このようにFOMC内部でも議論が混乱しており、「あるとかないとか、さっぱりわからない」と投機筋もあきれ顔で、「大局はバーナンキ後の新たなガイダンスを待つしかない」との声が多い。「QEをやめられない」というオブセッション(強迫観念)がら、9月FOMCでバーナンキがQE縮小開始のハードルを上げたため、市場のQE縮小開始時期は12月を真ん中に2013年10月~2014年4月とテールの長い状態になっている。

すっきりしない市場環境だがカネ余りは続く

投機筋は今年の5~6月以降、FOMCのガイダンスに従って9月QE縮小に向けての準備を進めてきた。
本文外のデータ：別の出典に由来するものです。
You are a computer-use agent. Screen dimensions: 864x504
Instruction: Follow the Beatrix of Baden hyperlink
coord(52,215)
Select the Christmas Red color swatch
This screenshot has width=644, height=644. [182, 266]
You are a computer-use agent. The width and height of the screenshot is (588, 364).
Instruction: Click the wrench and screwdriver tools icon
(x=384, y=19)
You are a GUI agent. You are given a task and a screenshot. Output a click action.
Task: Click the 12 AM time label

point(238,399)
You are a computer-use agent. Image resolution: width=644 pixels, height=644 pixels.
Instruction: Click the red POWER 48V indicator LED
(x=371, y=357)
トレーディングルームではトレーダーが6月から9月まで順次夏休みをとりつつ、9月以降に備えて力を温存してきた。ところが、9月FOMCでこのガイダンスを白紙にしてしまったため、投機筋は「なんじゃ、こりゃ?」状態になっている。

カオス状態の米金融政策見通しだが、可能性が高いのは「少なくとも12月までQE縮小が見送られる」ということである。9月FOMCでQE縮小開始のハードルを上げた以上、先週のレポートに書いたように12月までバブル環境が温存されている。懸念されている米財政問題は恒例のチキンレースであり、ギリギリまで議論するというセレモニーに過ぎない。
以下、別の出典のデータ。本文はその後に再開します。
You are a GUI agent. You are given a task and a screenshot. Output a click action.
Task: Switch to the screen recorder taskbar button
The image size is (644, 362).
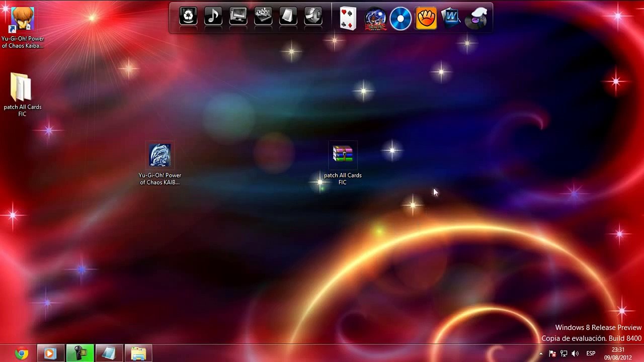coord(80,353)
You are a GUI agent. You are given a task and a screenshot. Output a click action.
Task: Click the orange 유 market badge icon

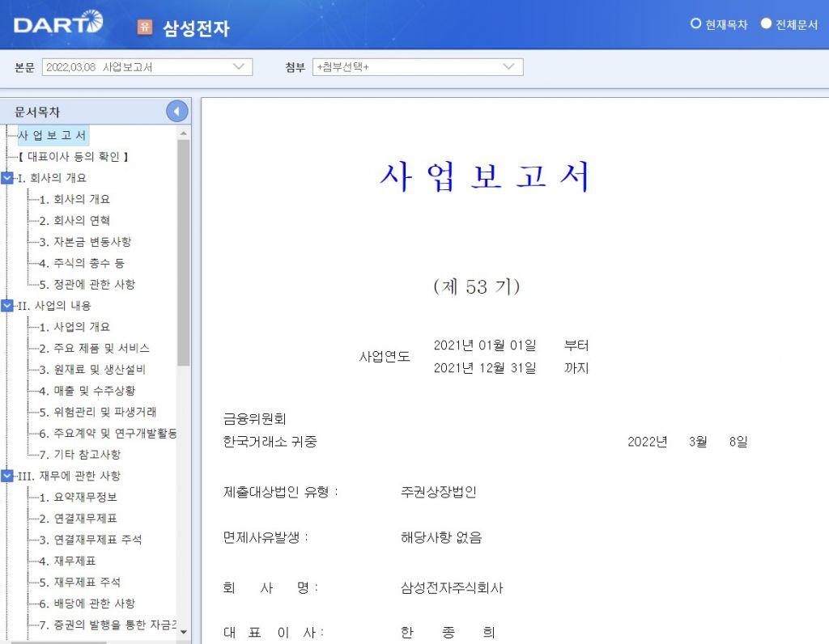pos(144,27)
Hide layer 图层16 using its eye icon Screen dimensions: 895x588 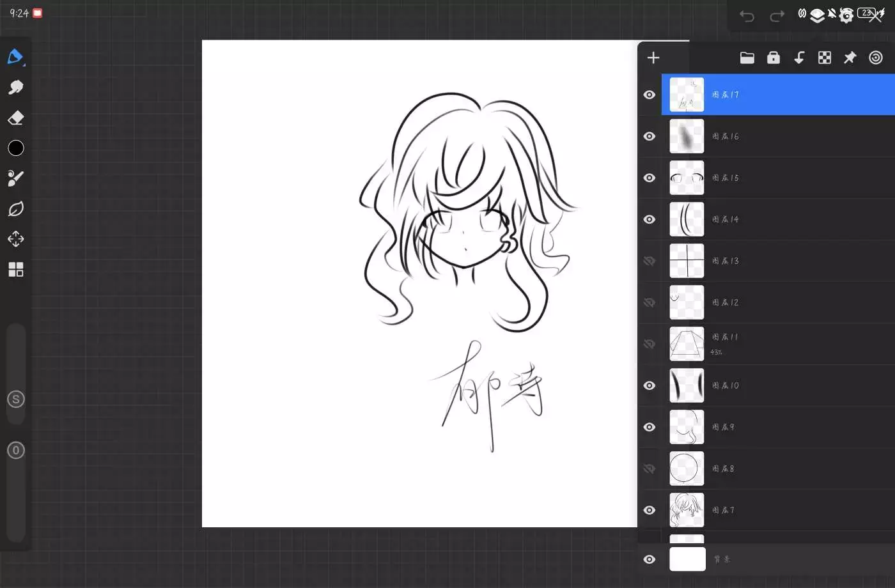(650, 136)
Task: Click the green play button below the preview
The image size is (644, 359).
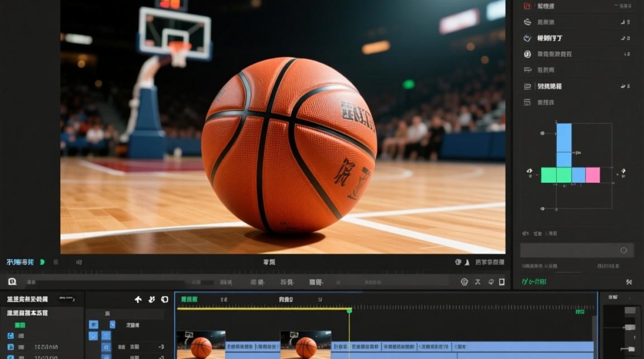Action: [x=42, y=262]
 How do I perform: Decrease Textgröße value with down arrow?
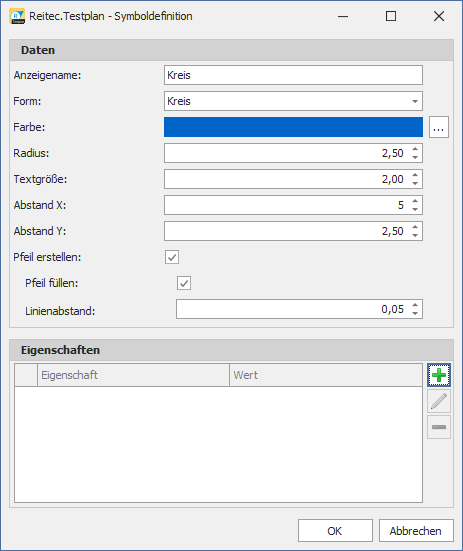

「ようこそホテルカリフォルニアへ、なんて素敵な所」というバブル環境がQE縮小開始までは続く。FRBは政策の柔軟性を9月のFOMCで失ってしまったので、このバブル環境は年明け以降も続くかも知れない。

「長期金利を下げたかった」というのが今回のQE縮小見送りの表向きの動機らしいが、「長期金利が上がれば今後もFRBは緩和縮小を見送る」という誤ったシグナルを市場に与えた可能性もある。「長期金利が上がると困る」というオブセッションは「QEをやめられない」ことに直結し、「12月のQE縮小もあやうい」と述べる米国債トレーダーも多い。

米10年国債金利(日足) 長期金利が上がれば、QE縮小は見送りなのか・・?

上段:26日標準偏差ボラティリティ(青)
下段:21日ボリンジャーバンド1シグマ(緑)


(出所:石原順)

株とクロス円の「10月末買い・4月末売り」

我々も12月まで遊んでいるわけにはいかない。「12月までバブル環境が続くなら、リスク商品の押し目買いを狙うしかない」というのが筆者の結論である。
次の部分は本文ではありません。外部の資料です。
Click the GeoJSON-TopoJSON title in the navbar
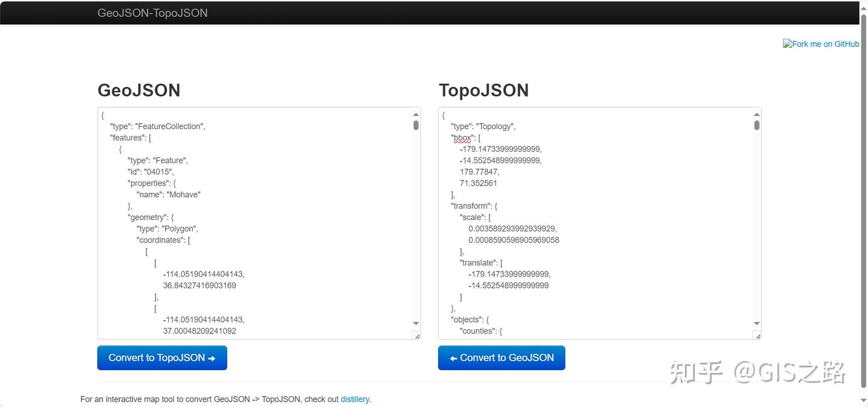 coord(153,13)
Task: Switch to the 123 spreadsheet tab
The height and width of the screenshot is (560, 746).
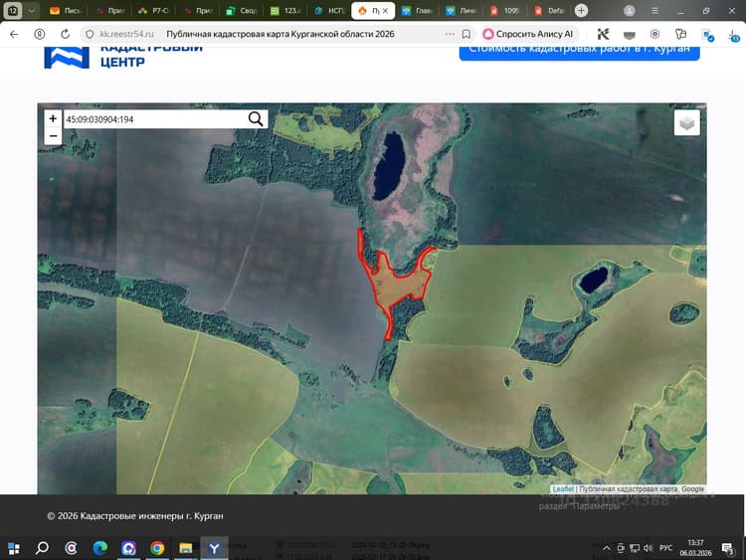Action: pyautogui.click(x=285, y=11)
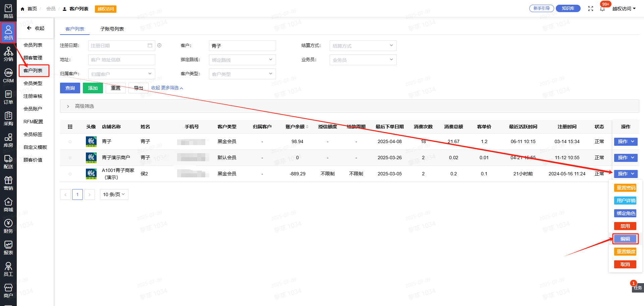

今年も筆者をわくわくさせる「10月」という季節がやってきた。筆者の長年の感覚では「株式投資の始まりは10月末」である。日経新聞の前田昌孝氏が『日本株転機のシグナル』(日本経済新聞出版社)で「ハロウィン・ルール」の詳細を明らかにしたように、過去60年超の相場では「日経平均やNYダウのインデックスに投資するなら、10月末に買って4月末に売った場合のリターンが最も大きい」という結果が出ている。筆者が経験してきた1986年以降の相場でも「株が上がり始めるのは10月」という月別変動パターンが顕著であった。

日経平均(月足)10月末買いの4月末売り(2000年~2013年)

赤は失敗の年


(出所:石原順)

NYダウ(月足)10月末買いの4月末売り(2000年~2013年)

赤は失敗の年


(出所:石原順)

相場には必ずこうなるという法則は存在しない。以下の文章はそれを前提に読んでいただきたい。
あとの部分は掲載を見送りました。